That sounds like a glib answer. But ‘nothing’ is a lot. It’s expensive to have nothing.
A few months ago my wife and I threw out everything. We threw out/donated all of our books. (we had either read them or we would never read them or we had them on the kindle anyway).
We threw out all of our extra sheets and plates (we’ve had 1 guest in five years stay over).
We threw out all clothes, 30 years of clothes that were clogging up closets, drawers, hampers, floors, other closets. If we hadn’t worn it in the last month, we threw it out.
We threw out all our broken-computers (‘one day we’ll fix them’ is what we always said about them when we assigned their place in our home-based computer graveyard).
We threw out furniture we never sat in. We threw out plates for guests. We threw out 40 bottles of wine (we don’t even drink. I had gotten the bottles as leftovers in a part eight years earlier). We threw out our cable-box.
We threw out all paper. IRS receipts? Bank statements? Notes from the kids’ school? All gone.

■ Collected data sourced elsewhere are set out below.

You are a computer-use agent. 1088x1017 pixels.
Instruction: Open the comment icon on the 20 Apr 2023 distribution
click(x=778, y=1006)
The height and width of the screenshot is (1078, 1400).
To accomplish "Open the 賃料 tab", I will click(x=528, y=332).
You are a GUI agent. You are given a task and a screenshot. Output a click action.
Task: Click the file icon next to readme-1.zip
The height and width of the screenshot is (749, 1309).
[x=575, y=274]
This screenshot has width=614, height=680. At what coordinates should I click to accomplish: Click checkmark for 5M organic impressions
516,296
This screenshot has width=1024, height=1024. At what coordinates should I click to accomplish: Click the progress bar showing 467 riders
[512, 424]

Suddenly everything was empty. No more bookcases (thrown out). No more paper piling up on the tables. No more spices we had never once used. No more envelopes waiting to carry important packages we never once sent.
Even my own books, translated into 20 languages – would we ever read them? Gone.
Why did we do this?
For the prior 3 months we had been living in AirBnBs around the country. All over the country we had traveled from AirBnB to AirBnB.
We got a peek into everyone else’s life. And we realized that we had lived just fine with just 2 computers, bathroom stuff, and a few outfits. Enough to fill one, sometimes two suitcases.
Never once did we miss anything we had left at home. And so the first thing we did when we got home was to throw out everything we never missed during those three months.
Why is this expensive? It costs a lot to be free. It costs a lot emotionally to no longer need the things you thought would be with you forever. It cost a lot to give up on all the things we thought would happen (guests! parties! thousands of books!) well into our old ages.
But now when we need things, we have to buy them. When we were traveling in AirBnBs, realizing slowly we needed nothing, it was expensive to travel (we traveled for work but still). To test-drive 20 other people’s lives.
If we ever did have guests, or needed those plates, or needed more computers, we would have to buy things. If we want anything new, we no longer have the old. So we have to buy.
Or not. That’s the key.
Now when we go into our home we feel less stressed, we feel more calm, the hopes of the future and fears of the past are no longer populating the shelves.
Money bought this freedom. But freedom buys you more money. When you are not tied down to anything, you can fly. Fly where?
Fly into space. Fly into the future. Fly like a child, exploring his or her dreams for the first time. Every day.